Y en este último punto, volvemos a Confi, la cocinera de Talita Cum. Mientras los niños están en clase, ella y otras mujeres preparan cada día lo que para muchos niños representará su única comida diaria. Así, a las 11 de la mañana y a las tres y media de la tarde –hay dos turnos de clases–, los alumnos reciben un plato que suele ser de arroz o de pasta con carne o con sardinas. Esta situación puede sorprender, ya que Guinea Ecuatorial es uno de los países del mundo con una riqueza natural más grande, y no resulta nada complicado acceder a frutas como mangos, piñas, cocos, papayas o bananas. El problema es que en muchas familias la alimentación no es lo apropiada que debiera ser y, a menudo, escasa, por lo que los profesores detectaban que muchos niños incluso se dormían en clase. A la mala alimentación, hay que añadir que los niños, para llegar a la escuela, caminan entre dos y siete quilómetros. El proyecto también sirve para ayudar a algunas mujeres, que reciben un sueldo como cocineras.

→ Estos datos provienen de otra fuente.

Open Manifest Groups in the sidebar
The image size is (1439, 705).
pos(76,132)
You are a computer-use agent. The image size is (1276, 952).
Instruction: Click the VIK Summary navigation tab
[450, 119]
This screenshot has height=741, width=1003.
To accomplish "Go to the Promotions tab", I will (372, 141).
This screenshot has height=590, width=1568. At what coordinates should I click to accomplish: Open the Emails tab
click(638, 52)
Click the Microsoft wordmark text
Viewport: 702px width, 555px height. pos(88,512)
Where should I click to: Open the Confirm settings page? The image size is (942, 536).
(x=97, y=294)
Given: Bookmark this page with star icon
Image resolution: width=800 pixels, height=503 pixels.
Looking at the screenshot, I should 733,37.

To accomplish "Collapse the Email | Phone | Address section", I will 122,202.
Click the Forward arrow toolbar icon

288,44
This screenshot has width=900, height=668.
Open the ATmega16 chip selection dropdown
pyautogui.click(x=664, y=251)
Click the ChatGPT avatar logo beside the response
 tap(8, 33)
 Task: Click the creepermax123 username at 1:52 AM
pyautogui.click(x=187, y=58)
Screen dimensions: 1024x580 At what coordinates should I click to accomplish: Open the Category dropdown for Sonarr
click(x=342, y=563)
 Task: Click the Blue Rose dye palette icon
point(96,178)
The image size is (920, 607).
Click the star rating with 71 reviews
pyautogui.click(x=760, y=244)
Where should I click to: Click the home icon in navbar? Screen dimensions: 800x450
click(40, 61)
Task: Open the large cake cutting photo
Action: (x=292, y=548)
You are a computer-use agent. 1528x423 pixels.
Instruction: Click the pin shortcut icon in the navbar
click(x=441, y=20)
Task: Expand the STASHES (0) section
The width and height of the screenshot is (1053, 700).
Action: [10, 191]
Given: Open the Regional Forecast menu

Sara expresa la necesidad de contar con líderes nacionales, aunque en Evinayong encontramos a uno de los más destacados, José Luis Ansema, pastor de la iglesia bautista de Evinayong, director de la escuela y director de la radio pública –hay una en cada una de las siete provincias guineanas– de la ciudad, una emisora que llega a un radio de unos 50 quilómetros a la redonda y que hace la función de nexo para muchos poblados dispersos. Así, es habitual que difunda anuncios de todo tipo, aunque José Luis está realmente orgulloso de la programación cultural –hay que tener en cuenta el carácter oral de la transmisión de la cultura fang, la mayoritaria en Guinea, por lo que parte de su tradición corre el riesgo de desaparecer– y de la emisión del programa cristiano
¡Cristo vive!.
José Luis nos comenta que falta aún una estructura básica para la iglesia de Evinayong, aunque ya cuenta con una veintena de miembros, varios de ellos bautizados. Sobre la escuela, el director explica que para los 70 niños de preescolar y los 150 de primaria cuentan con un equipo de profesores con una formación limitada, ya que suelen ser jóvenes que han terminado el bachillerato y poco más. Para formarse, participan en unos cursos a distancia impartidos por el Gobierno, aunque Sara tiene claro que haría falta algún tipo de apoyo aún más directo para esta formación. A nivel de infraestructura, Talita Cum cuenta con un gran terreno de unos 8.000 mil metros cuadrados –y otro justo delante que permitirá en un futuro triplicar esa superficie–, aunque sin demasiado espacio construido.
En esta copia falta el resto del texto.